Two years ago, I started getting annual DXA scans. My friendly AI defines DXA as:
A dual-energy X-ray absorptiometry (DXA) scan is a medical imaging test that measures bone mineral density (BMD) and body composition.
Basically – it tells you what you are made of in terms of fat, lean tissue and bone. You simply lie down on a table, and a low energy x-ray scanner passes over your body in a little over 5 minutes. The results are truly amazing. A report is produced that shows how much lean tissue, fat and bone are in every limb / region of the body. My purpose in getting this test done was to track my progress in modifying my body composition to be a little more lean. In August, I had my third test. I will get to the results shortly.
A week after I had the DXA scan, I subjected myself to a V02 max test. Calling on my friendly AI for a definition again:
A VO2 max test measures your body’s maximal oxygen consumption during intense exercise, assessing cardiovascular fitness and endurance. The test involves exercising at increasing intensity (on a treadmill or bike) while wearing a mask connected to a machine that measures oxygen intake and carbon dioxide output. A higher VO2 max score indicates a more efficient oxygen uptake, better endurance, faster recovery, and improved overall health and longevity.
Here are a couple of pics to show what it all looks like (these were taken two years ago at my initial test:


I had my first test done in August 2023 to get a baseline. I had a follow-up test done in 2025 skipping 2024. While the testing is extremely valuable, it is not something I relish doing in that I get a little claustrophobic wearing the mask. Why is the testing invaluable? Numerous medical professionals and longevity experts such as Peter Attia espouse that it is best single indicator of longevity and health span potential. Having a high V02 max equals serious reduction in all-cause mortality.
So, how do you get a high V02 Max? It can be boiled down to endurance and interval cardio training. For me, that means riding the bike at moderate effort (known as zone 2 ) for a long time (e.g., my average ride is a bit over 40 miles at around 16 MPH) and also doing High Intensity Interval Training – also known as HIIT (so alternating sprints and walking / light jogging on the treadmill at the gym for 10 minutes at the end of each strength training session). I also incorporate elements of HIIT during my bike rides in which I sprint for periods of time as well.
And the results are…
So, how am I doing? If you read anything on training for longevity, the basic advice boils down to the following:
Eat right (especially focusing on adequate protein)
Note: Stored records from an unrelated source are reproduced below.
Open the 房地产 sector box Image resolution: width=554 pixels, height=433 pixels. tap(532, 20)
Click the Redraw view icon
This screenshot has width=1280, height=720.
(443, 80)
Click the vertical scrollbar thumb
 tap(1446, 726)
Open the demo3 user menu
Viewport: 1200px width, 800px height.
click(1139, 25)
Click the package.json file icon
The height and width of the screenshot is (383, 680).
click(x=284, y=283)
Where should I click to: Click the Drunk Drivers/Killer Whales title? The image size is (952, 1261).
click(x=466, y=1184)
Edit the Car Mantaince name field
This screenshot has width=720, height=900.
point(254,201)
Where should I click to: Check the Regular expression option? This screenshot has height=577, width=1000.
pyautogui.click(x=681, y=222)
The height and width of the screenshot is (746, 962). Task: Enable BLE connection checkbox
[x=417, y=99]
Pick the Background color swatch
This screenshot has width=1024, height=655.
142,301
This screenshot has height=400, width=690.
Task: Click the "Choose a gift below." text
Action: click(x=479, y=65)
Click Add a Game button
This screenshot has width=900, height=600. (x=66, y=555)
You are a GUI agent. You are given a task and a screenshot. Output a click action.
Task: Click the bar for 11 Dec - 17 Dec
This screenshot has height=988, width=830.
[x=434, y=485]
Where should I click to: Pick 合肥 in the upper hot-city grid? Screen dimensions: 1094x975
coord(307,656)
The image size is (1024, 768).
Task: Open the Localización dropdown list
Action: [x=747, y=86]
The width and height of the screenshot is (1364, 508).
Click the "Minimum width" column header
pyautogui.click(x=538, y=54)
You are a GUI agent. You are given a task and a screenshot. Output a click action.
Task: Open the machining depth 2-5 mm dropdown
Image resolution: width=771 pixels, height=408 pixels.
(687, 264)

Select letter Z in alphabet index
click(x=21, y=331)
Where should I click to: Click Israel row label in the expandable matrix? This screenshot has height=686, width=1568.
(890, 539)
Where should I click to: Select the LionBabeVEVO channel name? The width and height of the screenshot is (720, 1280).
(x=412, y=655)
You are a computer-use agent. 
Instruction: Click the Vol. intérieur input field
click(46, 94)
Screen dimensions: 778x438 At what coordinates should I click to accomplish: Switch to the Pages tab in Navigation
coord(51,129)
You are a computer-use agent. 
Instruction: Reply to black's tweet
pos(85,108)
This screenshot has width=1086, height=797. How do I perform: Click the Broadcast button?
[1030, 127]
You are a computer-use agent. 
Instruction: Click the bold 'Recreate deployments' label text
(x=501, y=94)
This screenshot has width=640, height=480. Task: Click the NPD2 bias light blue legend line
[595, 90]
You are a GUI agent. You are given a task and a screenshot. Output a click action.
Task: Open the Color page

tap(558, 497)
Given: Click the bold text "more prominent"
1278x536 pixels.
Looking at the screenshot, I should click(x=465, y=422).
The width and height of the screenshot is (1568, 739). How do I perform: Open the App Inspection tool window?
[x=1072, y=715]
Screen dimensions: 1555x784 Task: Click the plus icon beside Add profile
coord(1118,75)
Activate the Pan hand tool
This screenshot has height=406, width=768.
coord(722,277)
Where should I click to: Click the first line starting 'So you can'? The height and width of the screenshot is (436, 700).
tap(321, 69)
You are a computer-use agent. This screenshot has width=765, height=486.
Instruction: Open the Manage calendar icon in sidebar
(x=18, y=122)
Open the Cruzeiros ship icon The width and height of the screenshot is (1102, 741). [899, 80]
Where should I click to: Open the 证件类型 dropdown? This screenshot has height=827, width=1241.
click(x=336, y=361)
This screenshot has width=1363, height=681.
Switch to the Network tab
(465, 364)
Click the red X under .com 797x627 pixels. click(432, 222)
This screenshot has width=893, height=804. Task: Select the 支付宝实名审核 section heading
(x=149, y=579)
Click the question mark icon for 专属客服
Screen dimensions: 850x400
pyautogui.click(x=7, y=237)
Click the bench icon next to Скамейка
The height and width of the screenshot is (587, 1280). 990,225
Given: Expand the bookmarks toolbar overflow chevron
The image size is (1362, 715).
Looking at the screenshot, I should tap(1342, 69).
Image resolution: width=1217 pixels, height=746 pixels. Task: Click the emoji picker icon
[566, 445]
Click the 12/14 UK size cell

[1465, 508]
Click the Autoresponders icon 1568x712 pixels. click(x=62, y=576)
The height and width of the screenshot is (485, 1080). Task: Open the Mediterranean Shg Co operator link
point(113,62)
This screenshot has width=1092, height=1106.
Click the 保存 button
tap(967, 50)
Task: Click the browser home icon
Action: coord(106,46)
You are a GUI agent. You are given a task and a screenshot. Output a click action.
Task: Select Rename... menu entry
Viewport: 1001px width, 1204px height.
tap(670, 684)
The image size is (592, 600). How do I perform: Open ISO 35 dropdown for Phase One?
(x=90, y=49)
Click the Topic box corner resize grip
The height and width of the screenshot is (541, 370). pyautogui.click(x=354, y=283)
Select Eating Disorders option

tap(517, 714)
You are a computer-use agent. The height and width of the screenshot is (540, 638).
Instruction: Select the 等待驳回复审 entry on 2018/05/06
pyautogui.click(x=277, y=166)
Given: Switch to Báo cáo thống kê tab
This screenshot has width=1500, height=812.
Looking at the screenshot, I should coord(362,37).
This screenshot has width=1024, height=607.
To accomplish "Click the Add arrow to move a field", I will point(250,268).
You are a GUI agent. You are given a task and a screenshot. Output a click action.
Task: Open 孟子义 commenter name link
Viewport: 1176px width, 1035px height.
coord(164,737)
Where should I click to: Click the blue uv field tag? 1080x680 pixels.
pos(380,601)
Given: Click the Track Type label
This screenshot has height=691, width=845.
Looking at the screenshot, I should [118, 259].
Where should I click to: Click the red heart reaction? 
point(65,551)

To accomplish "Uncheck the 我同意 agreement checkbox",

Exercise (with a blend of cardio and resistance training)
Get adequate sleep
Control stress
I have followed these prescriptions for the last two years, and am pleased to report that my two years of training are paying off!
For the DXA scan results, my % body fat has dropped from 26.1% in 2023 to 15.5% in 2025. From 2024 to 2025, I was able to achieve the holy grail – I lost weight while increasing lean muscle mass! For the year, I dropped 14 lbs of fat mass while actually adding 4 lbs of muscle for a net 10 lb loss. Another interesting point from scan results are my adipose fat (the bad fat surrounding your organs) dropped from 0.87 lbs in 2023 to 0.09 lbs in 2025 – basically nothing. You can actually see the difference in my silhouette in the following images from the two years:

My V02 max was already pretty high for my age due to my history of cardio training on the bike, with a score in 2023 of 43.2 – right at the top end of excellent. I wasn’t sure what to expect as it is normal to see a decline in V02 max as one gets older. I was hoping to hold steady – but was pleasantly surprised to see an increase of 9.7% to 47.4 – in the superior range. The cardio is working!
So why is this all important to mental skills? I have commented in previous posts that increasing fitness makes more energy resources available for mental processing – a very good thing! Just today, I ran into this article explaining that improvement in V02 max simply makes doing daily taxes easier.
Peter Attia uses V02 max as a way of predicting what you will be able to do in the future – google him to find any number of podcasts in which he has spoken on the topic – great stuff!
So, how about it? What do you want to be able to accomplish ten years from now? What is your training program to get there? Getting objective evidence such as DXA and V02 max testing can help you understand where you currently are, and how you are progressing.